__Collected data entries__
_ _ _ _ _ _ _

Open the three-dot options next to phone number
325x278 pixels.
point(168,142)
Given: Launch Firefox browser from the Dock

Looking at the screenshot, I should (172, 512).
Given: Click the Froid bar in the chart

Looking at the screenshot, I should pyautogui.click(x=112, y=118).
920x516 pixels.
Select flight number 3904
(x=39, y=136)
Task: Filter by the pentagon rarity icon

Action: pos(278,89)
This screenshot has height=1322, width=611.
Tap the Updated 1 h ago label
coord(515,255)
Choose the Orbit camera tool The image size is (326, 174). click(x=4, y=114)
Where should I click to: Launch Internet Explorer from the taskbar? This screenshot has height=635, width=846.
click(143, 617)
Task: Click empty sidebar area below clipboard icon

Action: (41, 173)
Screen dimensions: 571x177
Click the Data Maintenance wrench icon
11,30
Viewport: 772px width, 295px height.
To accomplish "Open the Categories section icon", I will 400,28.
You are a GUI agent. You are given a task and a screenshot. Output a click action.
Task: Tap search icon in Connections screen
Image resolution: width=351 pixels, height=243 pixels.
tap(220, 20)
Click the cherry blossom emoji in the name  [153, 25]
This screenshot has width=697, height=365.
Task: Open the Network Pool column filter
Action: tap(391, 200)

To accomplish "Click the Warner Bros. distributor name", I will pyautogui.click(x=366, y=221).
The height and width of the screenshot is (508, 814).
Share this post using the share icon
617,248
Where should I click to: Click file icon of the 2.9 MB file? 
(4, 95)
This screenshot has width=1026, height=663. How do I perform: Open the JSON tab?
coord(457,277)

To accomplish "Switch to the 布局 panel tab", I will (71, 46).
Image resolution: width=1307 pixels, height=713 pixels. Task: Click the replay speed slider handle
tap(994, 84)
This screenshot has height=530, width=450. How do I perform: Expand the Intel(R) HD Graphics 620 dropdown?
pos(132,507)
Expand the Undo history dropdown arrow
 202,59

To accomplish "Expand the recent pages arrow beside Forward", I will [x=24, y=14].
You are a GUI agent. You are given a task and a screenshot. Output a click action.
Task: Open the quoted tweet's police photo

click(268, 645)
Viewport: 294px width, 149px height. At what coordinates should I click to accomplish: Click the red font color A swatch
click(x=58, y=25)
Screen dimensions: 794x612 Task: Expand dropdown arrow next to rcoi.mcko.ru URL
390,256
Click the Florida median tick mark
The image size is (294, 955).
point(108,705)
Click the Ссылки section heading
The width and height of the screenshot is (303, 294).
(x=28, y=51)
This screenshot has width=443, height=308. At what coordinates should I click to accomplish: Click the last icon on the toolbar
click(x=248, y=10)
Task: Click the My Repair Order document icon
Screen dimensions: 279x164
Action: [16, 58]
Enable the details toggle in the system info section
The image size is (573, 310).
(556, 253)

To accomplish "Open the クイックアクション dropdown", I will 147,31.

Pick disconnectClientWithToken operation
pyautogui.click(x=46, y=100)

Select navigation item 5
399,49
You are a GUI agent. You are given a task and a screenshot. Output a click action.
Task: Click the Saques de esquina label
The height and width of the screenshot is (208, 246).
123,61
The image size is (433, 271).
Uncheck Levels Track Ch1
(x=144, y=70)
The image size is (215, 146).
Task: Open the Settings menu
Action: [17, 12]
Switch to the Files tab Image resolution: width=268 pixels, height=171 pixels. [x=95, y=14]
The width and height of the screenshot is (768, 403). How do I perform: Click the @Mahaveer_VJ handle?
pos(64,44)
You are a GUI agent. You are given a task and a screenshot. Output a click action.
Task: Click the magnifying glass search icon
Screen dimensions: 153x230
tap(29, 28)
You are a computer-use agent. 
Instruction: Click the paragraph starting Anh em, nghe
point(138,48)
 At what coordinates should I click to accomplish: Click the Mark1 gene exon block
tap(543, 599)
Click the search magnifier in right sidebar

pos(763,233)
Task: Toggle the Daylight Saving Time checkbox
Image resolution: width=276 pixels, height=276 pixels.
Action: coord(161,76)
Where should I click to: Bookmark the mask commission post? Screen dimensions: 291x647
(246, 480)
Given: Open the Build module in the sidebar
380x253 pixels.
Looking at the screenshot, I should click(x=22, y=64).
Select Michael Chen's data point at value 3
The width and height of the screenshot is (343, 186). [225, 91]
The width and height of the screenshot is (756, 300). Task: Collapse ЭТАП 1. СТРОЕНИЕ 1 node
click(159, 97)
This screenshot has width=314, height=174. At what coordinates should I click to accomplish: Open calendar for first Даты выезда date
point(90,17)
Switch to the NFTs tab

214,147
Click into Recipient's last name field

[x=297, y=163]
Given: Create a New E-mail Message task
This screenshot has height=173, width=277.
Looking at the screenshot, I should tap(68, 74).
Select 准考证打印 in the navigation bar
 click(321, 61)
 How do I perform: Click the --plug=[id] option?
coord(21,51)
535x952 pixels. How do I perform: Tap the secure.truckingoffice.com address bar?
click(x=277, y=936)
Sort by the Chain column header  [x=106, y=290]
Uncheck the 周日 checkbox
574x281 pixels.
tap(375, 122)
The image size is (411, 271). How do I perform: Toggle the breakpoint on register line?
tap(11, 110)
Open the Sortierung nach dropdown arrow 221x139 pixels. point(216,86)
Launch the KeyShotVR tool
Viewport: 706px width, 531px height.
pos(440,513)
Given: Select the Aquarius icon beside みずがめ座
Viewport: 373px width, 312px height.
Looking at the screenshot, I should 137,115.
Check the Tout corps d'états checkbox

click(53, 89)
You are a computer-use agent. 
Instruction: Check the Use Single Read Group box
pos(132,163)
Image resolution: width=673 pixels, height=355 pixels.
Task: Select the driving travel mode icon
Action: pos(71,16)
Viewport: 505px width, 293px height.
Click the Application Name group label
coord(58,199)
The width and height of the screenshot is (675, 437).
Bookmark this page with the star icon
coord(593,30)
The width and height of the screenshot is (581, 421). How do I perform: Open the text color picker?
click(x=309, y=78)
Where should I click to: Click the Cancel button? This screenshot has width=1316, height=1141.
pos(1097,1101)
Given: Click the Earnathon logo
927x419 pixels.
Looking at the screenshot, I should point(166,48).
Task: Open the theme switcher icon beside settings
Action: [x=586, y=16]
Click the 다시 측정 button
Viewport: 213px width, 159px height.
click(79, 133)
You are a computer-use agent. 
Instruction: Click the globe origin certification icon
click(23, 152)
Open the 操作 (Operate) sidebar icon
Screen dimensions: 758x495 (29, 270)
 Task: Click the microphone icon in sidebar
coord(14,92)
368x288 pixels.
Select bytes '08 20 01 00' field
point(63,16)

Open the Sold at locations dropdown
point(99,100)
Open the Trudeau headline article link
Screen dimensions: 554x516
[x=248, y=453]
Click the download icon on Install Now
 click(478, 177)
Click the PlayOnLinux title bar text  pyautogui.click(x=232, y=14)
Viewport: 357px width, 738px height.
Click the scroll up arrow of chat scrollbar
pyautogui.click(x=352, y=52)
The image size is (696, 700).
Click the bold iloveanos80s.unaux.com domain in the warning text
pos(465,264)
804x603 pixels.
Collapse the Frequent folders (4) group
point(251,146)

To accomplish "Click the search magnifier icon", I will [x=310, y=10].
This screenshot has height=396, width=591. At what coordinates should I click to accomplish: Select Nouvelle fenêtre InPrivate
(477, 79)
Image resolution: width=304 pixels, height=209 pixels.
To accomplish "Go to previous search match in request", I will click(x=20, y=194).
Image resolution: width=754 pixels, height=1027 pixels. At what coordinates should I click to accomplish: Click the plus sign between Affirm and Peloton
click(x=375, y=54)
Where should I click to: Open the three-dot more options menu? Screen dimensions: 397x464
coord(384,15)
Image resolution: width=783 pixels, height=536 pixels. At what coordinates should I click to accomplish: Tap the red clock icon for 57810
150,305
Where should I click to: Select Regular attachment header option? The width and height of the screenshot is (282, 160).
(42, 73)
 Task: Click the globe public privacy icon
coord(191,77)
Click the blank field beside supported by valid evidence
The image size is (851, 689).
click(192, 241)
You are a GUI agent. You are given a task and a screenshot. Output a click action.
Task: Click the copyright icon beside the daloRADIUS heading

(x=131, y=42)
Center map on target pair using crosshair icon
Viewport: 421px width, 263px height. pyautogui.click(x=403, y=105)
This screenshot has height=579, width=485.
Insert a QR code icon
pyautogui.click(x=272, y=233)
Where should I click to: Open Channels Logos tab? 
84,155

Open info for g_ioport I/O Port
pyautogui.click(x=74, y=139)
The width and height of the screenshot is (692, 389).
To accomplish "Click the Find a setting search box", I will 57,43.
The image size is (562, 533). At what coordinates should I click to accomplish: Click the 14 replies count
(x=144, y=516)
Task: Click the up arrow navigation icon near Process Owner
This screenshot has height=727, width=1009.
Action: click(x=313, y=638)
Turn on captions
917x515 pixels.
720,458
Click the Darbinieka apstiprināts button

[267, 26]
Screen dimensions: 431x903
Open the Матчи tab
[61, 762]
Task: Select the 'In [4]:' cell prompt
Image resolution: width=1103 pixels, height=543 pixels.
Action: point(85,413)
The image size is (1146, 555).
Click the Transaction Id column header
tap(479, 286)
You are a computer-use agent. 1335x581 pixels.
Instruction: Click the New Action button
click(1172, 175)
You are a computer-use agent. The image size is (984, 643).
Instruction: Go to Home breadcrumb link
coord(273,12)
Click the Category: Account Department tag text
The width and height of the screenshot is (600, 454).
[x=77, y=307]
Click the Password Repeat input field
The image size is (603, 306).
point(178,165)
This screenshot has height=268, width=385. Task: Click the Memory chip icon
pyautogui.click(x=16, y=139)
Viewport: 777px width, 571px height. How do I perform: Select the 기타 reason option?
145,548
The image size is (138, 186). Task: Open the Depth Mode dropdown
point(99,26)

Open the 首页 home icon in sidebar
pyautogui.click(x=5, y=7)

_ _ _ _ _ _ _

__Goal of the exercise__
Pull out all lines containing the word "will" from the entries above.

__Written reply__
To accomplish "Open the Categories section icon", I will 400,28.
To accomplish "Click the Warner Bros. distributor name", I will pyautogui.click(x=366, y=221).
To accomplish "Switch to the 布局 panel tab", I will (71, 46).
To accomplish "Expand the recent pages arrow beside Forward", I will [x=24, y=14].
To accomplish "Open the クイックアクション dropdown", I will 147,31.
To accomplish "Click the search magnifier icon", I will [x=310, y=10].
To accomplish "Go to previous search match in request", I will click(x=20, y=194).
To accomplish "Click the Find a setting search box", I will 57,43.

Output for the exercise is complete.